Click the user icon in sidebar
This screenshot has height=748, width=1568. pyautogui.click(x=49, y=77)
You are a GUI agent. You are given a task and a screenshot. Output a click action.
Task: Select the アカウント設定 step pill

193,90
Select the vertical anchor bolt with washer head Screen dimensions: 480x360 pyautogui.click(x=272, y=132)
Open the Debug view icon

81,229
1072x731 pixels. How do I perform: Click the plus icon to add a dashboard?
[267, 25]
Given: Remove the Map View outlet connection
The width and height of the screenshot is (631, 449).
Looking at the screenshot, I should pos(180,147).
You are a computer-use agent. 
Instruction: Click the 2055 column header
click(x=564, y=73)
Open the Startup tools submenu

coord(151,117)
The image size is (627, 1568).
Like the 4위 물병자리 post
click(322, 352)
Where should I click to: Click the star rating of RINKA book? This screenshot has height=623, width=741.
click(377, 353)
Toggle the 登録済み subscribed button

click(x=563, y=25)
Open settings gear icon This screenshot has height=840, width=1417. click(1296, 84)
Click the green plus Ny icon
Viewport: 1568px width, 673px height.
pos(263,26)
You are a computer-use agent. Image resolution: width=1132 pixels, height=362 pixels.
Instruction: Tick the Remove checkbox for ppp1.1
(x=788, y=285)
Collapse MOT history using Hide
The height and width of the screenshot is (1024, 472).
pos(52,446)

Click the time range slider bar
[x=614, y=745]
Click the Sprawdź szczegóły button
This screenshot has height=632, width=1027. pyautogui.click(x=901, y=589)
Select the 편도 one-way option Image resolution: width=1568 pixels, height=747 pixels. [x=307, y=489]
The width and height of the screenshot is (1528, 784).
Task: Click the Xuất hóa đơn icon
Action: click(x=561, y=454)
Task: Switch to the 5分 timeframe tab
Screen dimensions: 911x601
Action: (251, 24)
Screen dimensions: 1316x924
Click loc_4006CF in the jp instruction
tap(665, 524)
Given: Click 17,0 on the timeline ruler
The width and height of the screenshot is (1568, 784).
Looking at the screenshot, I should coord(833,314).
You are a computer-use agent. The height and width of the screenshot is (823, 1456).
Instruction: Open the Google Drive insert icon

WHAT NEEDS TO BE DONE. Copy out all of the material above word for word, keeping each line in its original order.

RESPONSE.
Click the user icon in sidebar
This screenshot has height=748, width=1568. pyautogui.click(x=49, y=77)
You are a GUI agent. You are given a task and a screenshot. Output a click action.
Task: Select the アカウント設定 step pill

193,90
Select the vertical anchor bolt with washer head Screen dimensions: 480x360 pyautogui.click(x=272, y=132)
Open the Debug view icon

81,229
1072x731 pixels. How do I perform: Click the plus icon to add a dashboard?
[267, 25]
Given: Remove the Map View outlet connection
The width and height of the screenshot is (631, 449).
Looking at the screenshot, I should pos(180,147).
You are a computer-use agent. 
Instruction: Click the 2055 column header
click(x=564, y=73)
Open the Startup tools submenu

coord(151,117)
The image size is (627, 1568).
Like the 4위 물병자리 post
click(322, 352)
Where should I click to: Click the star rating of RINKA book? This screenshot has height=623, width=741.
click(377, 353)
Toggle the 登録済み subscribed button

click(x=563, y=25)
Open settings gear icon This screenshot has height=840, width=1417. click(1296, 84)
Click the green plus Ny icon
Viewport: 1568px width, 673px height.
pos(263,26)
You are a computer-use agent. Image resolution: width=1132 pixels, height=362 pixels.
Instruction: Tick the Remove checkbox for ppp1.1
(x=788, y=285)
Collapse MOT history using Hide
The height and width of the screenshot is (1024, 472).
pos(52,446)

Click the time range slider bar
[x=614, y=745]
Click the Sprawdź szczegóły button
This screenshot has height=632, width=1027. pyautogui.click(x=901, y=589)
Select the 편도 one-way option Image resolution: width=1568 pixels, height=747 pixels. [x=307, y=489]
The width and height of the screenshot is (1528, 784).
Task: Click the Xuất hóa đơn icon
Action: click(x=561, y=454)
Task: Switch to the 5分 timeframe tab
Screen dimensions: 911x601
Action: (251, 24)
Screen dimensions: 1316x924
Click loc_4006CF in the jp instruction
tap(665, 524)
Given: Click 17,0 on the timeline ruler
The width and height of the screenshot is (1568, 784).
Looking at the screenshot, I should coord(833,314).
You are a computer-use agent. The height and width of the screenshot is (823, 1456).
Instruction: Open the Google Drive insert icon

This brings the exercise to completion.